John Stokes is a poet of light and water and the sound of women’s cries. He has a thing for the Australian landscape.
—Kate Llewellyn
Celebrated poet John Stokes does not shy from the contentious and the harrowing, his verse evokes the plain truth about love, sex and chaos. In a clear, resonant voice Fire in the Afternoon catches the truth in the midst of the storm, his poems resonating from a life that has known love, joy, loss and solitude in nature.
John Karl Stokes was born on a sharefarm on the banks of the Georges River near Casula, NSW, at a place that no longer exists. He trained as a cartographer and then a land surveyor, before training and working as a town planner in London. He wrote all the while, despite being “specifically and actively discouraged from writing by Alan Sillitoe.”

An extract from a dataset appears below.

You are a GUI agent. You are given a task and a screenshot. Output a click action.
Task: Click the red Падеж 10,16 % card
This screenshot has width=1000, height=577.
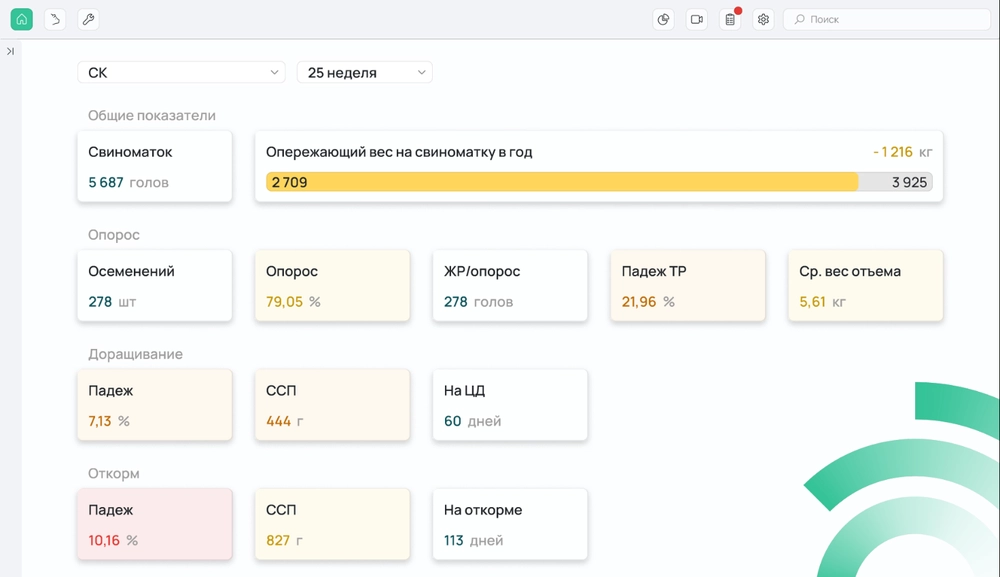155,524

His first major collection of poems and prose pieces, A River in the Dark, was published in 2003, since then he has won or been shortlisted for many major prizes, and his work has been published widely in Australia, Italy, Japan, U.K., and the U.S.A.
He has has won or been shortlisted for many major prizes including the Blake, David Campbell, Rosemary Dobson, Newcastle and Woorilla Prizes for poetry.
His work has appeared in many anthologies, journals and papers, including Antipodes, The Canberra Times; Island, Newcastle and Hunter anthologies; Meanjin, RedRoom projects; Scarp and Ulitarra. He represented the A.C.T. and Australia at the 2011 International Poetry Festival on the Lake Orta, Italy, publishing a chapbook:- Dancing in the Yard at Eden through the regional authority there and with the assistance of Arts A.C.T.
An active member of the arts and literary community, he has been a member and a Board member of several Writers Centres, given readings throughout Australia, tutored in writing and in contract management, and represented literary communities of various colours.
He lives in Canberra and is the committed partner of the well-known novelist, Marion Halligan.